THE DATA –
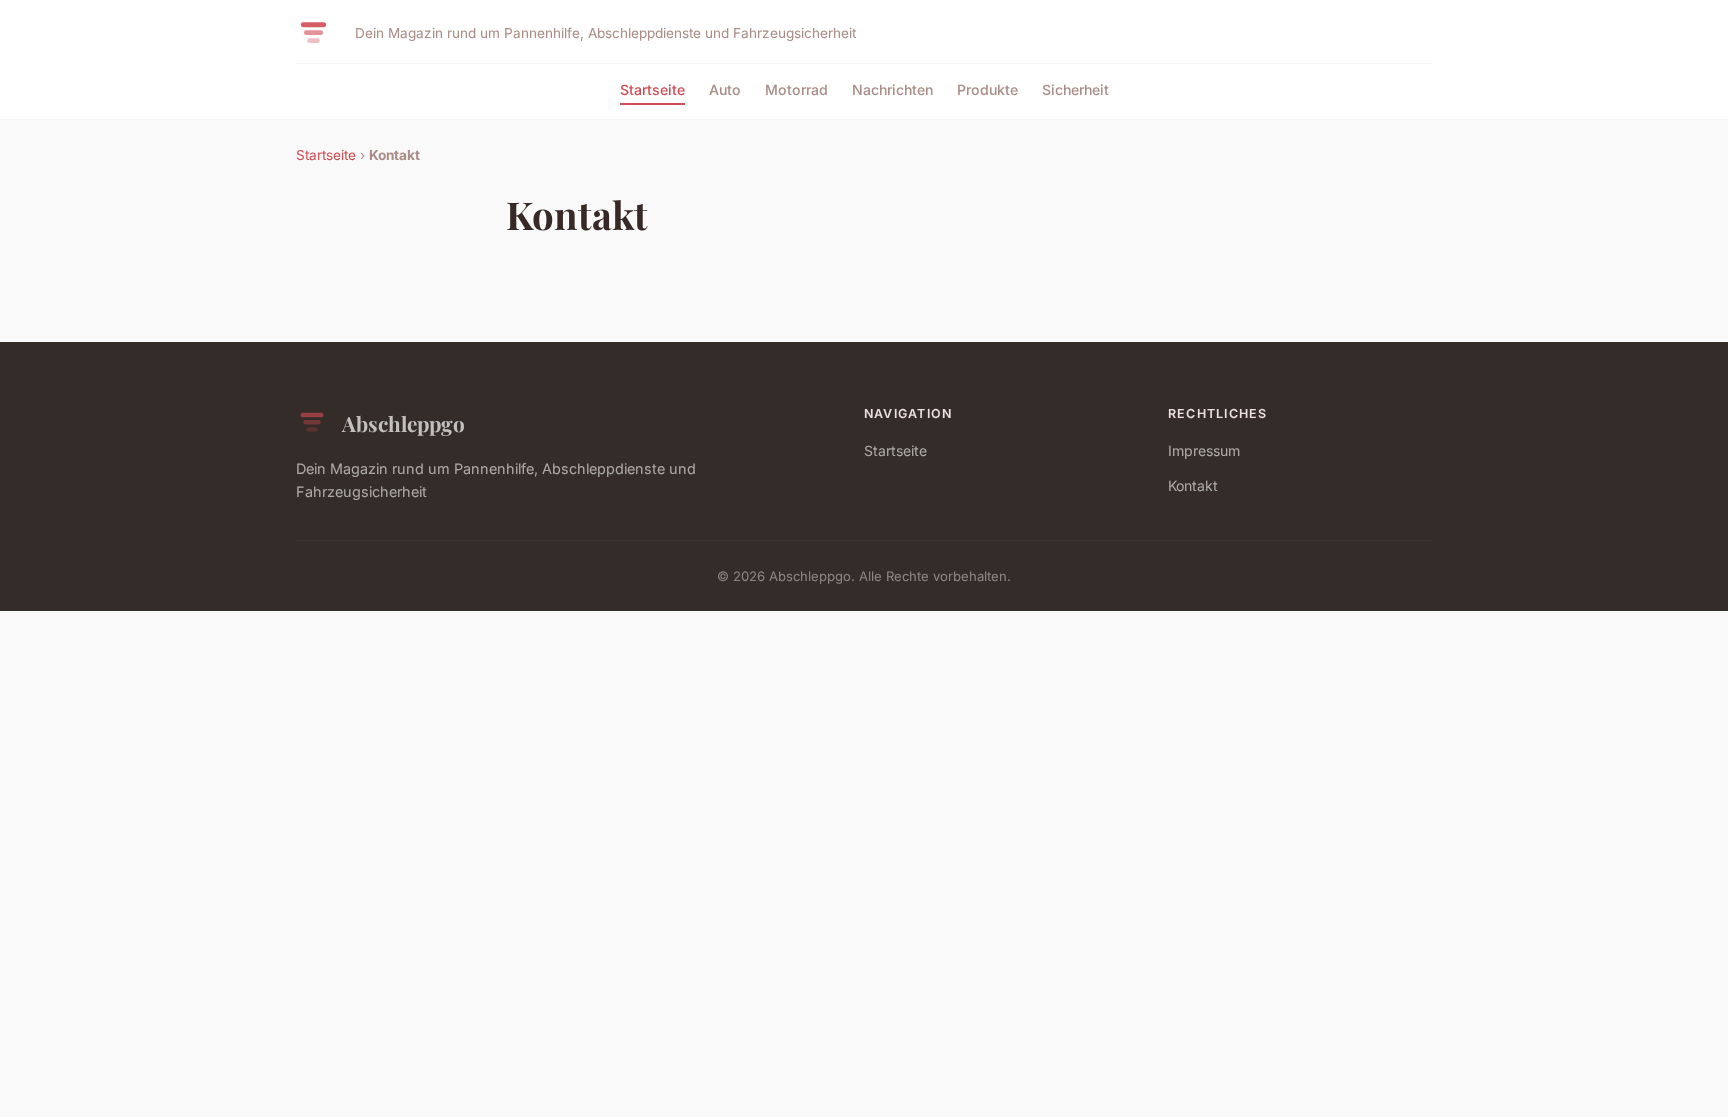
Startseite (652, 89)
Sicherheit (1075, 89)
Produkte (987, 89)
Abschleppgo (403, 423)
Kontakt (1193, 485)
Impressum (1204, 450)
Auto (725, 89)
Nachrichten (892, 89)
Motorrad (796, 89)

TASK PROMPT –
Return the lines beginning at the one that contains "Sicherheit (1075, 89)" and continuing through the last line of the data, exactly as they stand and without any others.

RESULT BELOW –
Sicherheit (1075, 89)
Produkte (987, 89)
Abschleppgo (403, 423)
Kontakt (1193, 485)
Impressum (1204, 450)
Auto (725, 89)
Nachrichten (892, 89)
Motorrad (796, 89)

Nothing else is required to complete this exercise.